──────── Bloque de texto ────────
Recuerdo tener siete o tal vez ocho años, y mudarnos a una casa en la calle Luna, en Barracas. Es de noche y lo primero que veo es la escalera que está al costado de la galería que sube a la terraza.
Entre cajones de cubiertos, vasos y muebles amontonados que voy esquivando, subo los escalones hasta la mitad de la escalera de cemento. Me siento allí, abrazando mis rodillas y me acomodo como quien va a admirar algo hermoso, de pronto observo a lo lejos, la inmensidad de un parque por encima del tapial, o quizá sea un río, que refleja la luna.
En ese momento no logro ver con claridad. Me impresiona, le pregunto a mamá desde allí arriba si enfrente hay algún río y me quedo mirando con asombro y felicidad.
Me dice que no y sonríe desde el patio. “Es un baldío, hija dice- sólo que el reflejo de la noche y la lluvia estancada te hicieron pensar que es un espejo de agua. “
La felicidad de una casa nueva lo abarca todo. Las casas nuevas, aunque sean viejas, abren las esperanzas.
Por la tarde escucho el solfeo que repite mamá en un piano chico que me regaló en Navidad, estoy en la sala de una casa con patio y celosías verdes, con pisos de pinoteas que hacen música cuando camino.
Mi bisabuela alquilaba este lugar a gente que venía del interior, en cada cuarto vivía alguien, imagino cuántas historias habrá en las paredes.
Luego de su muerte la casa quedó vacía. Hoy vivimos nosotras junto con mi hermana. Nadie más.
Con una galería de baldosas de colores y vidrios esmerilados, azules, rojos y amarillos. Con paredes descascaradas que parecen contar historias.
El piano tiene un pájaro labrado pintado en azul.
Mamá estira los dedos y me mira gesticulando para que siga cantando. Sonríe, y yo no puedo ver aún todo lo que lucha.
Mamá está sola y nos cría, como puede.
Me canta algún tango y yo la miro y pienso cómo puede sonar tan lindo. En el colegio en las horas que no hago gimnasia viene una profesora de música a buscarme, mientras estoy sentada en un banco, me pregunta si quiero cantar con ella. Ella es Lidia.
────────
* **Consignas del ejercicio**:
• 1. Responde según el relato de la casa de la calle Luna:
(a) ¿En qué barrio está la casa de la calle Luna?
(b) ¿Qué adorno tiene el piano?
(c) ¿Cómo se llama la profesora de música del colegio?
• 2. Prolonga el relato de la casa de la calle Luna a partir de donde termina.
──────── Información extraída ────────
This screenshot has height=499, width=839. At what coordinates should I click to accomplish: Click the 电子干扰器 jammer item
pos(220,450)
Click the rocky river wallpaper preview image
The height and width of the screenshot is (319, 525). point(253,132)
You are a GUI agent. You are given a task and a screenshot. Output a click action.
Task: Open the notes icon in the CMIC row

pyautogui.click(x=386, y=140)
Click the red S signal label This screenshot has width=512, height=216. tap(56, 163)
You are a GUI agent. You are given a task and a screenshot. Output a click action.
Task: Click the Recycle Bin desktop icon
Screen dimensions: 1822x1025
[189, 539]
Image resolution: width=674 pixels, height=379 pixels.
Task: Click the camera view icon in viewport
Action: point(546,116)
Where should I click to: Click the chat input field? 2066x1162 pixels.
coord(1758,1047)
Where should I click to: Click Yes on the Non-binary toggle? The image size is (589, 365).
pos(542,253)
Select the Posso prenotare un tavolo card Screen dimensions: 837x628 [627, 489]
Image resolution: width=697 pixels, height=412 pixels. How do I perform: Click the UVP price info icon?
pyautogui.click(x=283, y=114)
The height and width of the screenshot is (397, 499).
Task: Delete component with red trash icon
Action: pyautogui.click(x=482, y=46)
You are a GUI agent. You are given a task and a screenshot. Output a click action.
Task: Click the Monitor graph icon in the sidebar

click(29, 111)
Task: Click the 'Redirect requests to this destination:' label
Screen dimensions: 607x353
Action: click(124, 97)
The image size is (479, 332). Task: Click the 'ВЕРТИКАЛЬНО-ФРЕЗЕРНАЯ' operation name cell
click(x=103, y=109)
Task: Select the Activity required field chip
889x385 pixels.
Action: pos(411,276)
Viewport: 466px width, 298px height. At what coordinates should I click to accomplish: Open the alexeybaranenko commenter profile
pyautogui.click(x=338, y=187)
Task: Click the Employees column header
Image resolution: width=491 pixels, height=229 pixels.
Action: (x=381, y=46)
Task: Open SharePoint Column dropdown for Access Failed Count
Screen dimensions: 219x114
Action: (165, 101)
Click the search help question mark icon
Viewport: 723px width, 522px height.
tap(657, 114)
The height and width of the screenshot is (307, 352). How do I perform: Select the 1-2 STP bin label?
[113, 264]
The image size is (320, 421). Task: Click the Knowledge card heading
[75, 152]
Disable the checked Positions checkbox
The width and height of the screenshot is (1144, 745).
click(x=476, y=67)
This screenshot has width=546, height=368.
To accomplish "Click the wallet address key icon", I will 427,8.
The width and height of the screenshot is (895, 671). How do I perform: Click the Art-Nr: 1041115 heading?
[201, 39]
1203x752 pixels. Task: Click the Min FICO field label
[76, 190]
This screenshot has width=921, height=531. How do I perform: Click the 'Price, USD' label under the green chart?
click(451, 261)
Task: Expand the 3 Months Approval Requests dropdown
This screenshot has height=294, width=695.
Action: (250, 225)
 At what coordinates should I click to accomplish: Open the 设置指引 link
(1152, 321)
────────
* **Respuestas del ejercicio**:
• 1.
(a) En Barracas.
(b) Un pájaro labrado pintado en azul.
(c) Lidia.

• 2.
Yo ya sé vocalizar y el solfeo me lo sé de memoria, porque me lo enseña mamá todas las tardes. Entonces, las manos de Lidia tocan un piano enorme de cola que hay en la sala de música. Así conozco a Eladia, a las melodías de Da Casinha Pequeñina, Lunita tucumana, algún bolero de Manzanero, rancheras, tangos y pedacitos de canciones líricas. Lidia se levanta siempre del banquito redondo y giratorio en donde se sienta a tocar y aplaude al final de cada canción.
Allí empiezo a amar la música. Digo que yo la amo, porque la música nunca me devolvió lo que puse en ella . A veces pasa. Hay cosas y amores, que piden más de lo que dan. La música ha sido eso conmigo. Y quizás mi madre también lo fue.
Lidia es maestra de música y trabaja en el Teatro Colón de Buenos Aires y ahora me enseña a mi. Soy afortunada, muchas veces lo soy. Lo he sido.
Sin desmerecer lo que hace mamá para que yo aprenda a cantar, podría decir que Lidia lo intenta desde otro lugar.
Mamá me enseña cada tarde para que yo cante o toque el piano. Lidia en cambio ve en mí algo y trata de sacarlo, lo sustrae, lo llama con su música interna. Parece intuir lo que uno guarda o esconde. Lo impulsa, con una sonrisa y paciencia, puede ver más allá de la piel, tan sólo con algo de amor.
A veces, cuando me aplaude, sentada en su banqueta giratoria, me hace sentir que tal vez lo hago bien.
Ésta es mi primera experiencia con la música. A partir de la llegada de Lidia en mi vida yo canto día y noche. Canto cuando vuelvo del colegio y en la sala que dá a la calle cruzando la galería.
Canto, mientras mamá prepara la cena. Canto cuando estoy triste y me voy por la noche a la escalera a mirar el parque de enfrente o el baldío.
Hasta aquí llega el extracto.